> YOUR INSTRUCTIONS
Work out how many lines below contain "named". Provide only the figure.
+--
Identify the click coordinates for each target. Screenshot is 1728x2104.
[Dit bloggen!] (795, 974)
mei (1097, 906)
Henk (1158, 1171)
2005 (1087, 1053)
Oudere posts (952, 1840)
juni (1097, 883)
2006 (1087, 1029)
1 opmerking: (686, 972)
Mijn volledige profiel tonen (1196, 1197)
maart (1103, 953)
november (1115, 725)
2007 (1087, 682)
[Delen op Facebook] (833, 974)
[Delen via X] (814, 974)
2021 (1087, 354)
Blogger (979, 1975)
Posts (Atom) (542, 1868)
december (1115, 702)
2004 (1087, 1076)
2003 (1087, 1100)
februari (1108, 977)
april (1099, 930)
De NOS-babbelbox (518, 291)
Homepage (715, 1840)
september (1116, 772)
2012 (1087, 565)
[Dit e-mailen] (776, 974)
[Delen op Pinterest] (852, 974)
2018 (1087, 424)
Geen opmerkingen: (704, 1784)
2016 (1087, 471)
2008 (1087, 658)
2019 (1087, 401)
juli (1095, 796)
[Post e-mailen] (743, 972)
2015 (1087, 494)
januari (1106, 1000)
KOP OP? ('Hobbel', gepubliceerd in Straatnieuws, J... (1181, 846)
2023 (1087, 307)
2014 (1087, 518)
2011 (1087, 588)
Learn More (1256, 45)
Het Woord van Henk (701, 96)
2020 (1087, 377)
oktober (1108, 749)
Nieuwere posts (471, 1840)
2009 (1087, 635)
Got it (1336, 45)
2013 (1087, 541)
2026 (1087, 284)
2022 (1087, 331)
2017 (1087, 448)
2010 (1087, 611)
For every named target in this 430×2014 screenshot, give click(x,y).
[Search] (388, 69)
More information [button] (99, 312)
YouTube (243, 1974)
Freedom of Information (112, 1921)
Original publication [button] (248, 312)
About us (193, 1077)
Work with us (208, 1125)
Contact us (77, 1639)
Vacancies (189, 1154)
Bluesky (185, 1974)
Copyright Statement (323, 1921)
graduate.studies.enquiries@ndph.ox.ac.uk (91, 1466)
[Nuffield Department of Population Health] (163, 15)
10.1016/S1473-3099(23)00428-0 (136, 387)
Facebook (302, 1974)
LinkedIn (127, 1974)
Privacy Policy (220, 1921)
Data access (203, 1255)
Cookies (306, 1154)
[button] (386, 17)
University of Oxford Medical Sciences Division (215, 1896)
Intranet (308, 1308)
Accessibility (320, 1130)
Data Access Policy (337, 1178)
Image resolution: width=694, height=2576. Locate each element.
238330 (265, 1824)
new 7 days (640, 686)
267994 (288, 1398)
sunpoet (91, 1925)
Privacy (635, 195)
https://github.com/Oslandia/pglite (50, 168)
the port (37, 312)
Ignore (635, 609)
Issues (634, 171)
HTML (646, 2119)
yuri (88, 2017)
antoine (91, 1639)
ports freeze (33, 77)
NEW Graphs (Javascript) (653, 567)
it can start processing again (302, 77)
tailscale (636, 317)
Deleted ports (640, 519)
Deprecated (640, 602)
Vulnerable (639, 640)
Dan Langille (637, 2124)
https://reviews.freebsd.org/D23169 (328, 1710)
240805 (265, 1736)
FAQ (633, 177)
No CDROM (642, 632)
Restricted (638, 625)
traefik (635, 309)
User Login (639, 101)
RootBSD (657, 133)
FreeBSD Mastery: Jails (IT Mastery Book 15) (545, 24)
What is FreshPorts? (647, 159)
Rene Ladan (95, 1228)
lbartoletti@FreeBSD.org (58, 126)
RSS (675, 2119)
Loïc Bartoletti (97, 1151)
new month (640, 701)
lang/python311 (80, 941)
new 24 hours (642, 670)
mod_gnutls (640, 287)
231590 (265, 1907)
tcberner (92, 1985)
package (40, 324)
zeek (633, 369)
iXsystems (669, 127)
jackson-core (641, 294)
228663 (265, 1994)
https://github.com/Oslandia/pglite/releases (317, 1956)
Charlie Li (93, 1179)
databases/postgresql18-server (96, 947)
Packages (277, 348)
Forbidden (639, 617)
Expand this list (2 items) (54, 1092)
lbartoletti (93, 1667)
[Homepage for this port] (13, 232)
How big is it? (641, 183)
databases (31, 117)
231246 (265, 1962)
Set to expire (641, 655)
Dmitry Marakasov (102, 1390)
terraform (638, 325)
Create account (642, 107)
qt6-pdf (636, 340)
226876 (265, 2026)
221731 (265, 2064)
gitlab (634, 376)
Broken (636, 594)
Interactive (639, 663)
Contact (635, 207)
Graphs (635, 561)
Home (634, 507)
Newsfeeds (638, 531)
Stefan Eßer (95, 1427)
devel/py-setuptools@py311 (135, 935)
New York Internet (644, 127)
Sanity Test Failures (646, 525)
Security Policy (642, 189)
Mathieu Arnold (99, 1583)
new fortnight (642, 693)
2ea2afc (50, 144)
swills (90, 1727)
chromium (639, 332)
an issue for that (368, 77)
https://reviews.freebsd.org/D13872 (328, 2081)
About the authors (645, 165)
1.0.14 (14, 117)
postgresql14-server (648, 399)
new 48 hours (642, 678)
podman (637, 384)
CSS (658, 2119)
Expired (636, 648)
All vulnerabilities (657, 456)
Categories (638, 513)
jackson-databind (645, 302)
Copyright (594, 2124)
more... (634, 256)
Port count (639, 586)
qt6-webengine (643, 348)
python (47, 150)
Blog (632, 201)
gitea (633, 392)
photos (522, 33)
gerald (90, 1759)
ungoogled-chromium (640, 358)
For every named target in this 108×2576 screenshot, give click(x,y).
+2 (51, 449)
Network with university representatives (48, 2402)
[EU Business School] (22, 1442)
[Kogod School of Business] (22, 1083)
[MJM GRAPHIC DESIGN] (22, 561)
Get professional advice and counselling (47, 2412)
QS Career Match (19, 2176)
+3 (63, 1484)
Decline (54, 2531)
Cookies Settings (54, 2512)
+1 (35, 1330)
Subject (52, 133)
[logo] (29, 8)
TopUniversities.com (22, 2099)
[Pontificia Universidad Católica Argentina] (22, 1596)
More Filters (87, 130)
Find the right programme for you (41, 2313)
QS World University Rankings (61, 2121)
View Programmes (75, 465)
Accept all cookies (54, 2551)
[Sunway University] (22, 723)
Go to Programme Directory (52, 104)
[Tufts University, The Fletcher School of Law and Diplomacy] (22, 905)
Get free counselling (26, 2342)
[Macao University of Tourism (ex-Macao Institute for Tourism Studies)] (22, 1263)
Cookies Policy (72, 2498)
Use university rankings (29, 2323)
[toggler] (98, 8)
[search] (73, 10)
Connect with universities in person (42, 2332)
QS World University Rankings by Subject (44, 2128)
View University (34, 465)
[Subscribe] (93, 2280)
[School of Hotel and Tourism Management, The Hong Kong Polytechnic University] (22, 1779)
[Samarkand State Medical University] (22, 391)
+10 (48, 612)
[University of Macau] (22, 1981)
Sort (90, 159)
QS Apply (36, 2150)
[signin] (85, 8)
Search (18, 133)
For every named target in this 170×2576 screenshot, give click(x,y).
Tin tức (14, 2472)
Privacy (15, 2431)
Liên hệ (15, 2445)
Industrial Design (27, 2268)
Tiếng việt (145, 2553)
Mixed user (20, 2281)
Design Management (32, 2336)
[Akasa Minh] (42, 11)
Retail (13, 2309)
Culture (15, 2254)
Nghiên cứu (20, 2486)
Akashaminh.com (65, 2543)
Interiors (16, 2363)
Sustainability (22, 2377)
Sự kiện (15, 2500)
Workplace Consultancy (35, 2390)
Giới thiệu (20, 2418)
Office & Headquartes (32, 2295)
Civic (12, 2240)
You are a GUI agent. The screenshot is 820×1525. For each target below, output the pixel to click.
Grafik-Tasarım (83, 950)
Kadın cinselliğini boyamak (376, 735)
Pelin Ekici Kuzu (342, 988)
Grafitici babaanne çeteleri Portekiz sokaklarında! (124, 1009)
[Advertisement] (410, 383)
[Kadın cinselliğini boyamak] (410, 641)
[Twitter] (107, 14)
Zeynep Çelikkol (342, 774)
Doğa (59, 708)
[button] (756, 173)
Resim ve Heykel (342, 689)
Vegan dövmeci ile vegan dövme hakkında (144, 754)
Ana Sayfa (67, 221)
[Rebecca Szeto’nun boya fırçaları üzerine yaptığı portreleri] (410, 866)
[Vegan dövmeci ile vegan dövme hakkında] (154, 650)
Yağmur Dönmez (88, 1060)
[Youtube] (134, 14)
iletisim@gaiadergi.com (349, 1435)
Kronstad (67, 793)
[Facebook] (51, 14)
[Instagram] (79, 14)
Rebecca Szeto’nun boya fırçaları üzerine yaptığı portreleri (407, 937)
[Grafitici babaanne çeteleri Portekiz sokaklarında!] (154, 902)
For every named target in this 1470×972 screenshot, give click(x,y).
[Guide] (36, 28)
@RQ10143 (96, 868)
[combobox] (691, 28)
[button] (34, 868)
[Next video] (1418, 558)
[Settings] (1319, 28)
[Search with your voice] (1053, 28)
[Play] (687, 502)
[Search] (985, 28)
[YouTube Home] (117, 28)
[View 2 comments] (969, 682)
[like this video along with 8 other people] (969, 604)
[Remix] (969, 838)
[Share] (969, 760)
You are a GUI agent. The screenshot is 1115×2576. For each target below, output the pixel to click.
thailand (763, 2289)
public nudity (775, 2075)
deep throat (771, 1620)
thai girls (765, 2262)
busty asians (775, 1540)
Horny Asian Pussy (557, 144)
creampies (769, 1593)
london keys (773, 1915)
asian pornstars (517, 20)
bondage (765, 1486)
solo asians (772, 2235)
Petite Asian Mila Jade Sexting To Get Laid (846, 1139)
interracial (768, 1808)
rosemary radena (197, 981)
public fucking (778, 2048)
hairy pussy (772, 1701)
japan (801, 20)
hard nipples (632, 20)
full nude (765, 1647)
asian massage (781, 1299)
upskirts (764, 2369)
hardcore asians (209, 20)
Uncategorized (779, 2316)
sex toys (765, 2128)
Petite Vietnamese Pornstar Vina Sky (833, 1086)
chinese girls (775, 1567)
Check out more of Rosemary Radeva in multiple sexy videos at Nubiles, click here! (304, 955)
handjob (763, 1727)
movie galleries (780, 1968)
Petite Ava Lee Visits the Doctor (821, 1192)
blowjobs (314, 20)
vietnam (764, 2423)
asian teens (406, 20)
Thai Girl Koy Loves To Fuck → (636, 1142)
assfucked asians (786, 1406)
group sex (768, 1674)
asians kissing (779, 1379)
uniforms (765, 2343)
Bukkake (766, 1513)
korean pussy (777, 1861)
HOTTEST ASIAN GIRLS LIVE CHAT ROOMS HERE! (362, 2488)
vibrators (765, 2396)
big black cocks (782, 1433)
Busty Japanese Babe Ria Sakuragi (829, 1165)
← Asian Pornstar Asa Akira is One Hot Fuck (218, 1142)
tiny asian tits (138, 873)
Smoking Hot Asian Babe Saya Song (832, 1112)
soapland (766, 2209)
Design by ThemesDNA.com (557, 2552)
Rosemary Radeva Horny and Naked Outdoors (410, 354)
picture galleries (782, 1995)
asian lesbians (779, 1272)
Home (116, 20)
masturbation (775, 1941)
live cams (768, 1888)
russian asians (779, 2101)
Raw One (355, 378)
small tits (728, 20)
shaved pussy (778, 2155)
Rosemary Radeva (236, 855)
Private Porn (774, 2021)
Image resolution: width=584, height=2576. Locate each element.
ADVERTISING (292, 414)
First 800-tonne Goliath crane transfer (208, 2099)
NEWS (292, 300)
+--
> EXERCISE ANSWER
4